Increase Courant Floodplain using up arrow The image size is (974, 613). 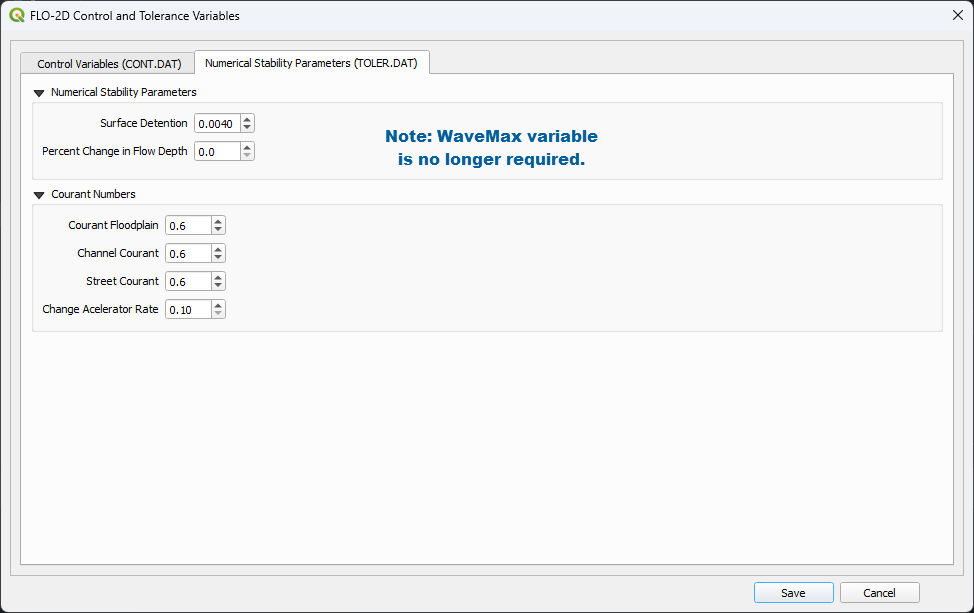[219, 221]
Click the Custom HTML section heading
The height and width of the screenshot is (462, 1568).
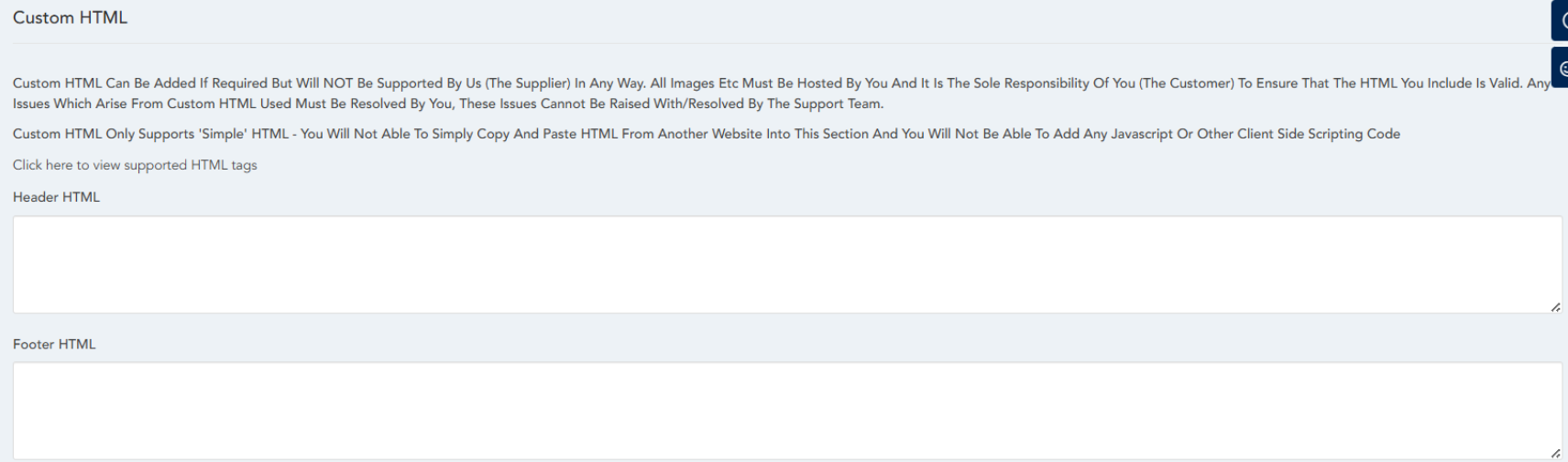(x=70, y=17)
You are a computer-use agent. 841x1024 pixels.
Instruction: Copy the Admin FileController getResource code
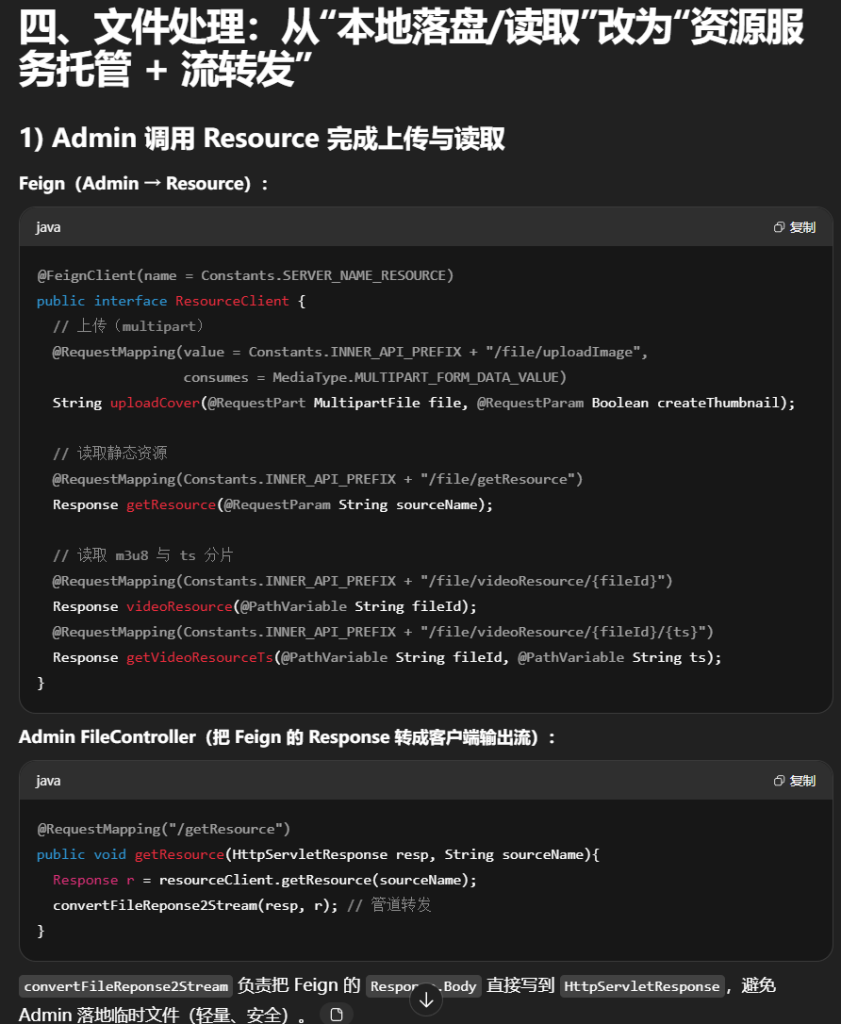795,780
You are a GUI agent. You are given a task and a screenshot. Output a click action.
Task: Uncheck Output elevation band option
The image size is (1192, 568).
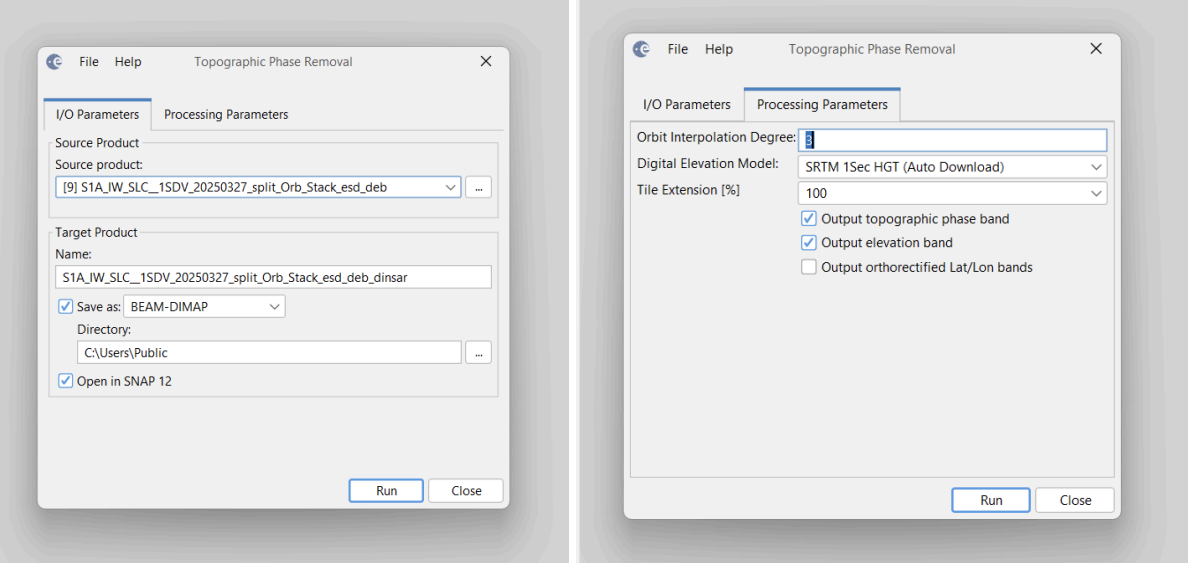809,243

WHAT YOU WILL DO: Leaving out every picture, extract verbatim the lines from the one containing "Click the Custom HTML section heading" through the last line of the listing, inclusive.

TASK ANSWER:
Click the Custom HTML section heading
The height and width of the screenshot is (462, 1568).
(x=70, y=17)
You are a computer-use agent. 841x1024 pixels.
Instruction: Copy the Admin FileController getResource code
795,780
You are a GUI agent. You are given a task and a screenshot. Output a click action.
Task: Uncheck Output elevation band option
The image size is (1192, 568).
809,243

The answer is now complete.